We take $n$ independent samples from the population, forming a dataset $ $x_{1}, \dots, x_{n} .$ $
- Each water samples gives us a measurement $x_{i}$ , the concentration of microplastics in that particular water sample.
We estimate $μ$ using the sample mean $\hat{μ_{n}} = \frac{x_{1} + \dots + x_{n}}{n}$ .

Now you try#

A medical researcher has come up with a new drug. The drug has a side effect: a headache that lasts anywhere from $0$ to $48$ hours. The researcher wants to determine what the average duration of the headache.
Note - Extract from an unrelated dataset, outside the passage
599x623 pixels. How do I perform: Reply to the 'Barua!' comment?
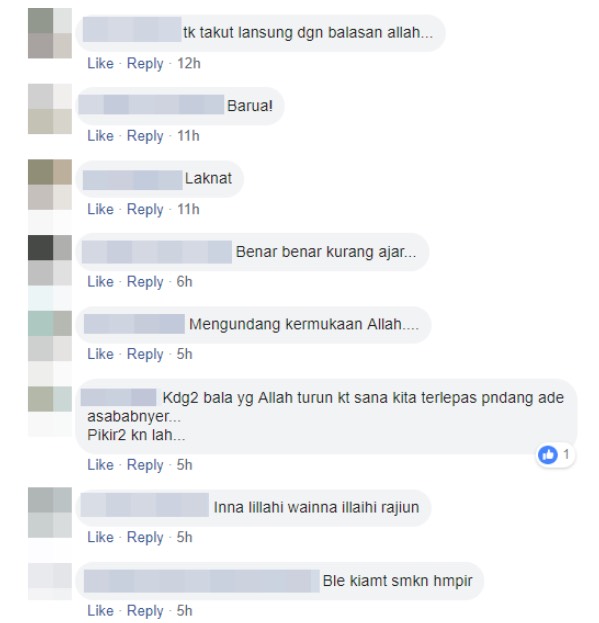click(x=145, y=136)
The researcher recruits a group of $n$ random sick patients, gives them all the drug, records the length of each of their headaches, and calculates the sample mean as an estimate of the average duration.

What is the population?
What is the variable $x$ that describes members of the “population”? What is the population mean $μ$ ?
What are the samples?

Statistics of the sample vs. the population#

Suppose the population mean for the variable $x$ is $μ$ and the population standard deviation is $σ_{x}$ .

The sample mean ${\hat{μ}}_{n}$ is a random variable.

Different samples could lead to different values of ${\hat{μ}}_{n}$ .

Assuming our $n$ samples are independent and uniform,

The expectation of the sample mean is equal to the population mean, $ $E [{\hat{μ}}_{n}] = μ .$ $
The standard deviation of the sample mean is $ $\frac{σ_{x}}{\sqrt{n}} .$ $
- That’s a factor $\frac{1}{\sqrt{n}}$ smaller than the standard deviation of $x$ !

Quantifying “bigger is better”: As $n$ grows, the standard deviation of the sample mean ${\hat{μ}}_{n}$ decreases!

Larger samples give more accurate estimates#

A large sample size reduces the standard deviation of the sample mean.

This is just a feature of the distribution of $\hat{μ_{n}}$ —what does it mean for accuracy?

The error $|\hat{\mu_n} - \mu|$ will usually be within a few multiples of the sample standard deviation $\frac{\sigma_x}{\sqrt{n}}$.

(As we discussed in lectures 14&15, this is guaranteed by something called Chebyshev’s inequality).

So to get $10$ times more accurate, it’s enough to increase $n$ by a factor of 100: $\sqrt{100} = 10$ .

This plot gives a sense of how much more accurate it is to take a sample of size vs. a sample of size .

We’ll get more precise on Wednesday.

Recap#

We introduced the strategy of estimating an unknown feature of a population by random sampling.
We introduced the paradigm of the population vs. sample mean.
Sample size matters! Bigger is better.
The sample standard deviation is a $\frac{1}{\sqrt{n}}$ factor smaller than the population standard deviation.